→ What the exercise asks:
For the entries that follow, restate word for word the line containing "The width and height of the screenshot is (564, 318).", the line containing "is (331, 277).", and every line that lies between them.

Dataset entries
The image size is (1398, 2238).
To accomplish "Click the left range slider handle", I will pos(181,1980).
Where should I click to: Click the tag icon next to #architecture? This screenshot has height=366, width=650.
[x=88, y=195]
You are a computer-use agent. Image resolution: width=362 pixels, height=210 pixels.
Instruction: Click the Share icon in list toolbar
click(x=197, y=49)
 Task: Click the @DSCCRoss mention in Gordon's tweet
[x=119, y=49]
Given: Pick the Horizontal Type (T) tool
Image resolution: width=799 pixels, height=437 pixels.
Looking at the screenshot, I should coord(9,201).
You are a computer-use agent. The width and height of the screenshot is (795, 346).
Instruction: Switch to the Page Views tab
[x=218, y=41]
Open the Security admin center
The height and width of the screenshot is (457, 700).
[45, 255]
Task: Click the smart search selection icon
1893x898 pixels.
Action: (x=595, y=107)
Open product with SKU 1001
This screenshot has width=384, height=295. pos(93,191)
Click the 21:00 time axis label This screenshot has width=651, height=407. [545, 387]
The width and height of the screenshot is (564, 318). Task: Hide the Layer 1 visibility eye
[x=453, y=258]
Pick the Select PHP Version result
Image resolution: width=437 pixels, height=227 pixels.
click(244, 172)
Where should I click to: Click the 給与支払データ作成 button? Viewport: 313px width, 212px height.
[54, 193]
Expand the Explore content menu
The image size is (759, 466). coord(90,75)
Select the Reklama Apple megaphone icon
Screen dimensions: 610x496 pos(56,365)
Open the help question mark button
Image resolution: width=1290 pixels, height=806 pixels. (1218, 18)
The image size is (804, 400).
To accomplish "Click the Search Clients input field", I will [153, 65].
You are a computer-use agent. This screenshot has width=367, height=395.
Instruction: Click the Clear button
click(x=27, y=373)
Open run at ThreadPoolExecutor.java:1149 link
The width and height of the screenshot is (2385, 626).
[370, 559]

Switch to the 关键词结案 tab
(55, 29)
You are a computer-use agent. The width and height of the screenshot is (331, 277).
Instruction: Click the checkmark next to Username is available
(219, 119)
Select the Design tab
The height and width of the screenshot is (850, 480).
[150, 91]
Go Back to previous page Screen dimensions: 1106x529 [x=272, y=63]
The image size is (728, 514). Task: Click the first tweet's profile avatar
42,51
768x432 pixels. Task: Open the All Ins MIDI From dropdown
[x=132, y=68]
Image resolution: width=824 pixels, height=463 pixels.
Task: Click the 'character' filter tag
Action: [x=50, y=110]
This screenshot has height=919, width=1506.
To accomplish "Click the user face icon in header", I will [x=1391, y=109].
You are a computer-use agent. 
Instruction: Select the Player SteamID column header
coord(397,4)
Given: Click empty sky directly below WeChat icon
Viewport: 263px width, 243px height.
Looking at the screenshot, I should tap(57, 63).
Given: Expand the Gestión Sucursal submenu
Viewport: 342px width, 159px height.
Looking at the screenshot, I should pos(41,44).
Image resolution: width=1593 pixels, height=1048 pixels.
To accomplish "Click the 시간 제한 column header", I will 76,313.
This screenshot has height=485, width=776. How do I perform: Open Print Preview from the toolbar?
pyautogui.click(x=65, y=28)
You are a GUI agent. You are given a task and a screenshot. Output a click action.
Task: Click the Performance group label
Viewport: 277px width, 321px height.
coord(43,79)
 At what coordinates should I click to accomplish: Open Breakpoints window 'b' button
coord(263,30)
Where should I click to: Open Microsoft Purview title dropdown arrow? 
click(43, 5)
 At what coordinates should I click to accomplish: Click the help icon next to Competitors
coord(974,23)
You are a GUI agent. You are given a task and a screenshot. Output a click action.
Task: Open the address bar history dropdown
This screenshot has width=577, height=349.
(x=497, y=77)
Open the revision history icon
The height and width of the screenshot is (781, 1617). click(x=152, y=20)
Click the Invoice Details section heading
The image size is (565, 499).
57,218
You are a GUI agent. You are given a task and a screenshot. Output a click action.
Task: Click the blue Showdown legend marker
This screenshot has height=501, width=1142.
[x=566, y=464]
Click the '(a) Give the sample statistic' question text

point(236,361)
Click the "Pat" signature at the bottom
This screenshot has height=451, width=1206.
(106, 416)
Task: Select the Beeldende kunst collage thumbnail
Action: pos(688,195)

→ Response area:
The width and height of the screenshot is (564, 318). Task: Hide the Layer 1 visibility eye
[x=453, y=258]
Pick the Select PHP Version result
Image resolution: width=437 pixels, height=227 pixels.
click(244, 172)
Where should I click to: Click the 給与支払データ作成 button? Viewport: 313px width, 212px height.
[54, 193]
Expand the Explore content menu
The image size is (759, 466). coord(90,75)
Select the Reklama Apple megaphone icon
Screen dimensions: 610x496 pos(56,365)
Open the help question mark button
Image resolution: width=1290 pixels, height=806 pixels. (1218, 18)
The image size is (804, 400).
To accomplish "Click the Search Clients input field", I will [153, 65].
You are a computer-use agent. This screenshot has width=367, height=395.
Instruction: Click the Clear button
click(x=27, y=373)
Open run at ThreadPoolExecutor.java:1149 link
The width and height of the screenshot is (2385, 626).
[370, 559]

Switch to the 关键词结案 tab
(55, 29)
You are a computer-use agent. The width and height of the screenshot is (331, 277).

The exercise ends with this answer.